If you are interested in a little CDM history and the elements of airport CDM, you will find all this in Part 1. Part 2 talks about how the A-CDM concept can be extended in the new ATM environment and here you can read about the exciting new world of trajectory based operation, SWIM and many other things that make use of collaborative decision making. We also touch on why the focus is on the turnaround… This then leads us into Part 3 in which TITAN is introduced and we learn how events far from the airport can actually have a great impact on the aircraft turnaround and why it is wrong to leave these out from the picture.
We have also included a high level operational scenario in which a passenger is followed from his hotel room all the way to the aircraft seat and the working of the TITAN services is explained.
I have tried to make the style of the book a bit more relaxed than the customary CDM texts in the hope that it will be attractive also for the casual aviation reader.
Get your copy here… and please send us feedback after you have looked at it.
On 26/02/2013, in TITAN, by steve
As reported earlier, the TITAN project has been extended by three months and the extra time is being used to conduct additional dissemination activities. Among these, a more detailed video on the TITAN concept is being produced and a publication entitled TITAN The Book is being written. This latter takes the reader from the early days of collaborative decision making (CDM) through a description of the new air traffic management environment’s most important features to a description of the TITAN concept and its practical application. The style is more popular than scientific and the intention is to make CDM and TITAN related information in the wider sense of the word accessible also to readers not directly concerned with this particular field of air traffic management.

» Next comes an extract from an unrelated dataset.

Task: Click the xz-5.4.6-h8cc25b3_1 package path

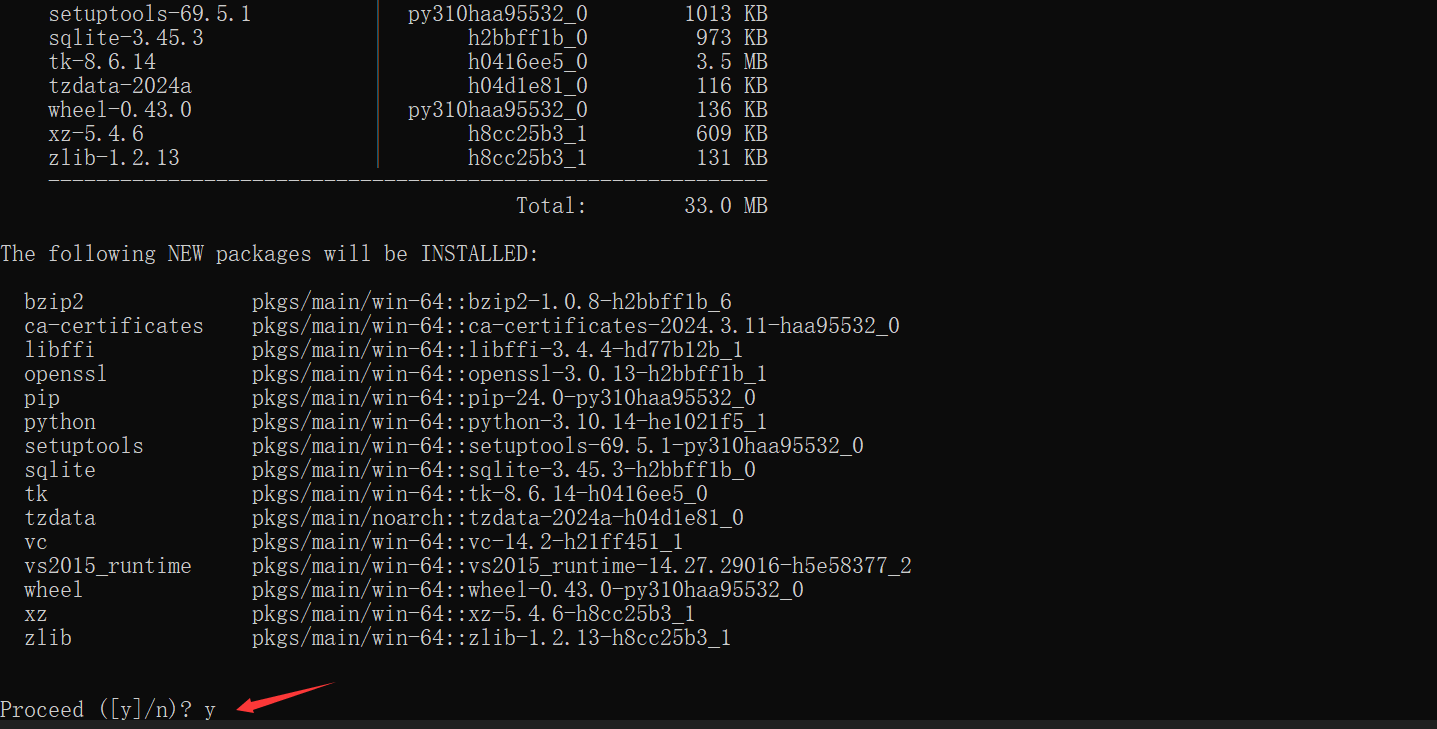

A series of workshops have also been organized in Munich, Cologne, Budapest, Milan and Brussels with the aim of helping the industry learn more about what TITAN is and what additional benefits it can bring to airports what have already implemented Airport CDM (A-CDM).
Watch this space for a report on the conclusions of the workshops and access to the news video and a link to download TITAN The Book.
On 12/12/2012, in CDM, by steve
Information is power. Shared information is efficiency. The right information, at the right place and the right time is what air traffic management of the future needs.
Whether one reads material on collaborative decision making (CDM), system-wide information management (SWIM) or any number of other papers and articles about ATM, the need for quality information, properly shared, keeps coming back. It is not an exaggeration to say that information is one of the pillars that supports efficient and safe air traffic management everywhere.
When the concept of collaborative decision making was first defined in the United States, we faced a lot of opposition from one of the main beneficiaries of CDM, the airlines themselves. They were afraid that sensitive information would fall into the hands of their competitors, putting them at a disadvantage. Assurances that sensitive information would be de-identified and that there would be no danger of sensitive stuff getting into the wring hands did not cut it. They were still reluctant to play. Since this reluctance blocked the sharing of some of the most essential data, a different approach was required. The US CDM group set out to examine every last bit of information classified sensitive (and hence not shared) to establish whether the classification was justified. The idea was that if we could show the owners of the data that they were protecting something that was not sensitive at all, they might change their minds about sharing it.
The slot constrained airport in Philadelphia was losing a lot of capacity because of empty slots created by one of the incumbent airlines frequently cancelling flights but not announcing it to anyone lest a competitor grab their passengers. So the slots were left open until the last minute and when there was no aircraft to fill them, they were lost and so was a part of the airport’s capacity. The airline concerned considered the data on flight cancellations competition sensitive and would not share it with anyone except the smallest circle who could not be avoided. It took some convincing, but in the end they agreed that even if they announced their cancellations in the morning, no competitor could possibly benefit from this knowledge in ways not already available anyhow… From then on, the empty slots taking off in Philly became very scarce and capacity was restored. It was an important lesson. Information is often treated in ways that far exceed its actual level of sensitivity and by remedying this, information sharing can be boosted substantially.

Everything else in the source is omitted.